A Un-Waivable Conflict
The Louisiana Attorney Discipline Board recommends suspension with fitness for a multiple client non-waivable conflict of interest
From the date of the accident, it was clear that there was an un-waivable conflict of interest in representing both Mr. Taylor and [his son] Lawan. Mr. Taylor had rear-ended the truck, and therefore, had some comparative fault and liability in the matter. The police report documenting the accident specifically placed fault on Mr. Taylor and noted that he had been issued a ticket for following too closely to the truck. Mr. Taylor’s drug screen also tested positive for THC, indicating that marijuana was present in his system at the time of the accident. Respondent admitted during his sworn statement that he knew Mr. Taylor “may have some fault” in the accident. At no time did Respondent disclose to his clients that an un-waivable conflict of interest would exist in representing both Mr. Taylor and Lawan.
On July 27, 2017, Respondent (on behalf of Lawan) granted a full release of all claims against Mr. Taylor to Progressive Insurance Company (“Progressive”), Mr. Taylor’s auto liability insurer, in exchange for payment of the $15,000 limit under Mr. Taylor’s policy. Respondent thereafter disbursed those settlement funds as follows: $5,000 to Ms. Hodges (on behalf of Lawan), $5,000 to Mr. Taylor and $5,000 to Respondent as his attorney’s fee.

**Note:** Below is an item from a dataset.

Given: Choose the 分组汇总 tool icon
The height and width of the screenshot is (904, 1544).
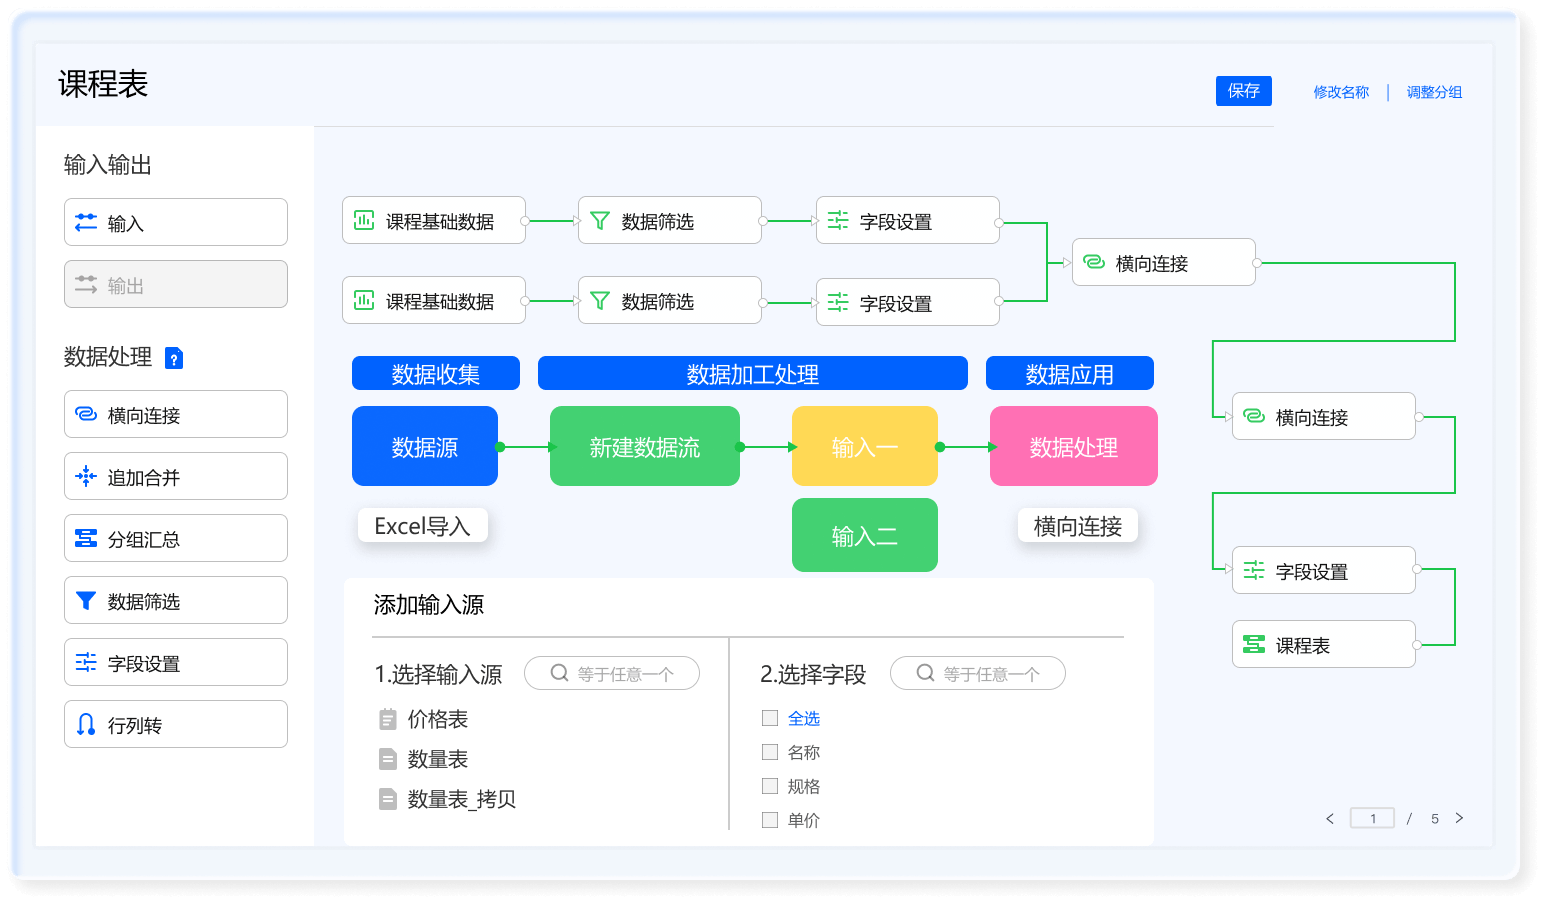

On October 18, 2017, Respondent filed a civil suit in state court (Civil District Court, Parish of Orleans) on behalf of Mr. Taylor and Ms. Hodges, individually and on behalf of Lawan, against the truck driver and the truck driver’s insurer. The lawsuit did not assert any claims by Lawan alleging the comparative negligence of Mr. Taylor. On December 1, 2017, the defendants removed the lawsuit to federal court. Respondent thereafter dismissed the lawsuit without prejudice. When asked why he dismissed the lawsuit, Respondent testified during his sworn statement, “I think because of the fact that there may have been conflicts of interest.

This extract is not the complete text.